A bursting prospect pool with so much talent makes it so a few talented players couldn’t be part of the Top 25 Under 25 this year. Here’s a look at the players ranked #30 through #27 who just missed out.
30. Cameron Hillis - C - 19 - Guelph Storm (OHL)
Cam Hillis is a crafty, playmaking centre and was one of the many centres picked in 2018. Yet, his progression from his draft year to this year didn’t exactly go as planned.
Seen as a late bloomer by many heading into the draft, there were a lot of expectations that last year would be the year for him to break out and establish himself as a legitimate option at centre.
Almost nothing went right for Hillis. He was injured much of the 2018-19 campaign and the few games he did play he was uncharacteristically mediocre. It wasn’t the Hillis we witnessed the previous year. His plays were sloppy and his hustle wasn’t as present as it used to be. Something was amiss. With Nick Suzuki in the fold and Guelph gearing up for a big year, he was pushed down the lineup, and this may have affected his confidence from growing as the season went on.
It’s no surprise that we see him fall to #30 this year compared to #27 last year. He will be the captain of the Storm next year, and maybe that will be the incentive for him to get his game back on track.
29. Michael McCarron - C - 24 - Laval Rocket (AHL)
McCarron was in a similar position to Hillis; his 2018-19 season was mostly lost to injury. The biggest takeaway from his short season was how great he was playing before the shoulder injury became severe enough to knock him out of action. Twenty-one points in 32 games was his best total in the pro ranks.

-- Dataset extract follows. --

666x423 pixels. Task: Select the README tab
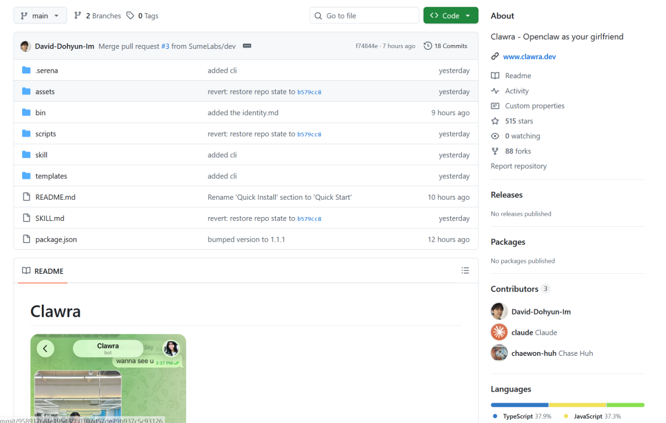[43, 271]
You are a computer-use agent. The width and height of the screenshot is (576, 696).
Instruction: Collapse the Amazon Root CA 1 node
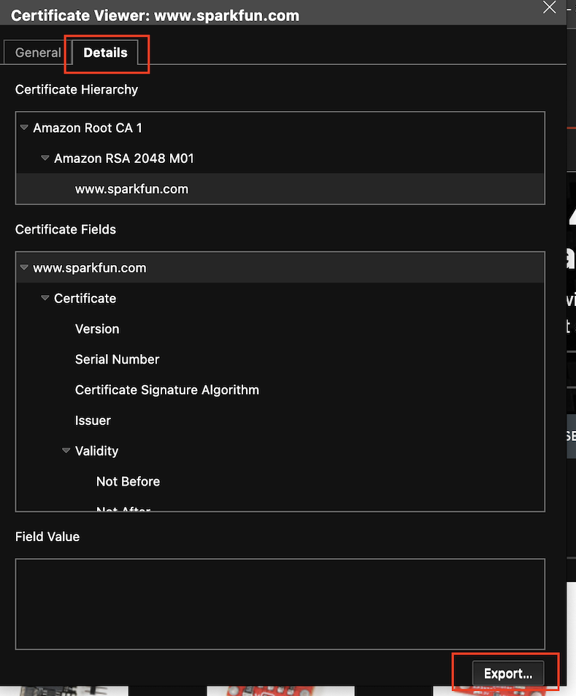coord(24,128)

His performance showed he can still have an impact when playing in a good system. Joël Bouchard helped McCarron become the player the Habs were hoping they would get. Before the injury, he was using his size to protect and cycle the puck in the opposing zone. He was a physical force while also maintaining a level of skill he had rarely demonstrated in the AHL.
He was given a qualifying offer by the Montreal Canadiens so they could retain his rights as a restricted free agent. He finds himself in an all-too-familiar position of having to prove that he has the makings of an NHL player.
With a summer dedicated to training and his mind set on proving to the organization that drafted him that he can have an impact, this year will be the make-or-break season for him.
28. Allan McShane - C - 19 - Oshawa Generals (OHL)
Allan McShane moved just one spot higher after debuting in last year’s T25U25 at #29. This isn’t to say McShane didn’t improve his play from last year. His ranking is due mostly to the influx of new talent and a few players who improved significantly over the year.
McShane wasn’t able to carve out a better spot in this year’s ranking simply because others impressed more in different ways. However, even though he has flown under the radar for most of his time in the Habs organization, he is a prospect that could end up surprising a lot of people.
He was one of the many centres that the Canadiens selected in the 2018 NHL Draft, and despite a marginal improvement over his draft year, McShane showed that he wasn’t just a playmaker. His improvement from 20 goals to 35 showed that he wasn’t as reluctant to use his shot to score. He also eclipsed the point-per-game mark, scoring 69 points in 62 games.
The best part of McShane’s game was how he applied pressure on the opposition with good positioning and forechecking to create turnovers. This newfound aggressiveness allowed him to exploit holes in the defensive coverage.
In turn, this helped him change things up in the offensive zone. He was getting better at moving into soft space. Instead of waiting around the net, he keeps moving to slip away from the opposition to find ways to get open for a pass or pounce on rebounds.
All in all, he still does project as a playmaker and his consistency isn’t perceived as an issue as it was in his draft year. His 14 points in 15 playoff games showed that he has another level of intensity to his game and knows how to elevate it when it counts. The Oshawa Generals were a good team this year, and McShane was a serious component to that success.
27. Cole Fonstad - LW - 19 - Prince Albert Raiders (WHL)
Fonstad is the only player in this tier to move up several spots. Last year, he was ranked #36 and jumped to #27 off a great season in the WHL. The Raiders capped things off with a thrilling 3-2 overtime win in Game 7 of the WHL championship against the Vancouver Giants.
Fonstad had 45 points in his last 30 games, finishing the year on a tear. He was one of the Canadian Hockey League’s hottest scorers in the final two-month span.
He started shooting more and not just purely relying on his playmaking skills. He was getting to the net more, making sure to use the rebounds to score goals. He also developed his shot, enabling him to score from distance and open up his offensive game.
His improved shot allowed him to deceive goaltenders, opening up new seams and wideing the angle from which he could put the puck on target. All of those helped him add to his toolkit and round out his offensive game.
This article only goes up to 27th in our list, and that’s because we have a tie for 25th; one of two ties in this year’s ranking. It is perhaps fitting that with so much talent in the pool we will have 26 players crammed into our Top 25 Under 25.